Court gives EFCC go-ahead to prosecute Ganduje's wife over her roll in $5m bribery scandal

KANO State's Governor Abdullahi Ganduje could soon face trial over corruption allegations against him as an Abuja federal high court okayed the accelerated hearing of a suit seeking to compel the Economic and Financial Crimes Commission (EFCC) to prosecute his wife.

 

In October last year, the Kano State House of Assembly set up a seven-man ad hoc committee to investigate the authenticity of a video clip in which Governor Ganduje was seen receiving the bribe. Now widely available, the video, originally published by online media platform Daily Nigerian, shows the governor receiving wads of dollars from a man said to be a contractor and stuffing them into his clothing.

 

Under pressure to investigate the claims, the EFCC has said, however, that it cannot act because Governor Ganduje still enjoys constitutional immunity from arrest and prosecution. Governor Ganduje had meanwhile secured a court injunction preventing the Kano State House of Assembly from carrying out further investigations against him.

 

Today, however, a high court sitting in the Federal Capital Territory has given its accent to the accelerated hearing of a suit compelling the EFCC, to arrest and prosecute Dr Hafsatu Abdullahi Ganduje, over alleged role she played in a $5m bribery scandal involving her husband.

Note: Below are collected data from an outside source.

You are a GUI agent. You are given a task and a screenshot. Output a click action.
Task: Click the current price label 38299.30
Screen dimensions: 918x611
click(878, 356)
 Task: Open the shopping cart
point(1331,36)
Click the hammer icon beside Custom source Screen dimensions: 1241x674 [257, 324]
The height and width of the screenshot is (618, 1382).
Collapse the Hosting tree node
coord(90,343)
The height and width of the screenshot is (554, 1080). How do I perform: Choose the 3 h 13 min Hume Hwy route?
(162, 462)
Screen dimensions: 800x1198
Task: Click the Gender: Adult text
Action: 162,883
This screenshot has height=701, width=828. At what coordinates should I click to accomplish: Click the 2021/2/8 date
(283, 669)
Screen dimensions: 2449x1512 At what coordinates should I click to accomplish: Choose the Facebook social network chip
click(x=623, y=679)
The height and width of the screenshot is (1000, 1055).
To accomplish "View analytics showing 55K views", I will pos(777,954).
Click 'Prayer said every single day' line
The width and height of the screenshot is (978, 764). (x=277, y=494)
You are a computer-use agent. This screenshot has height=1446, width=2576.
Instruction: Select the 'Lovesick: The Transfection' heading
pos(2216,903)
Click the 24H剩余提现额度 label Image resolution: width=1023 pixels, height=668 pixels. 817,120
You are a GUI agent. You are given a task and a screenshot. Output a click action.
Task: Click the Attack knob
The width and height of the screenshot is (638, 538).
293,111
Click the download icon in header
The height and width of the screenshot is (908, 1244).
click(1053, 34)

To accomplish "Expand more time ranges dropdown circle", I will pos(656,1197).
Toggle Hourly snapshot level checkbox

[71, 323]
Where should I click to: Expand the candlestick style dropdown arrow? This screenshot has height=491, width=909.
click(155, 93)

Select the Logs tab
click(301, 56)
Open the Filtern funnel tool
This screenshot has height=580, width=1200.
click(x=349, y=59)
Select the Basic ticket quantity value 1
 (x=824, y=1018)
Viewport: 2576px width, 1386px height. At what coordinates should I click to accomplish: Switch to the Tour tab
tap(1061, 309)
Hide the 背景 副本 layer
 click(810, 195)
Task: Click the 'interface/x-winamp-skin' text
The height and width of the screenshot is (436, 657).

In a ruling by Justice Yusuf Halilu, the court further ordered the EFCC, the Kano State government and the All Progressives Congress (APC), who were listed as first, second and third defendants, to show cause why all assets owned by and or traceable to Governor Ganduje and his wife, should not be temporarily forfeited, pending the hearing and disposal of a suit that was lodged before it by a non-governmental organisation.

 

Likewise, the court ordered the APC, through its national working committee, to equally show cause why it should not be directed to immediately remove and substitute governor Ganduje’s name as its candidate for the 2019 general election in Kano State.  These orders followed a suit filed by an NGO known as the Incorporated Trustees of Hope Development and Empowerment Foundation.

 

They had asked the court to order the EFCC to temporarily seize all assets traceable to Governor Ganduje and his wife, pending the determination of the suit. However, Justice Halilu declined the request, even as he directed service of all the processes on the defendants to enable them to appear before the court on January 31 to show cause why the orders should not be made.

 

In a supporting affidavit that was deposed to by Martin Okoye, the group drew the attention of the court to what it described as a scandalous video it said showed Governor Ganduje as pocketing vast wads of US dollars in what was said to be bribe payments from public works contractors. In the said video, the Kano State governor could be seen collecting the dollars before rolling them into his white babariga in one of a series of questionable deals allegedly struck over a span of several months.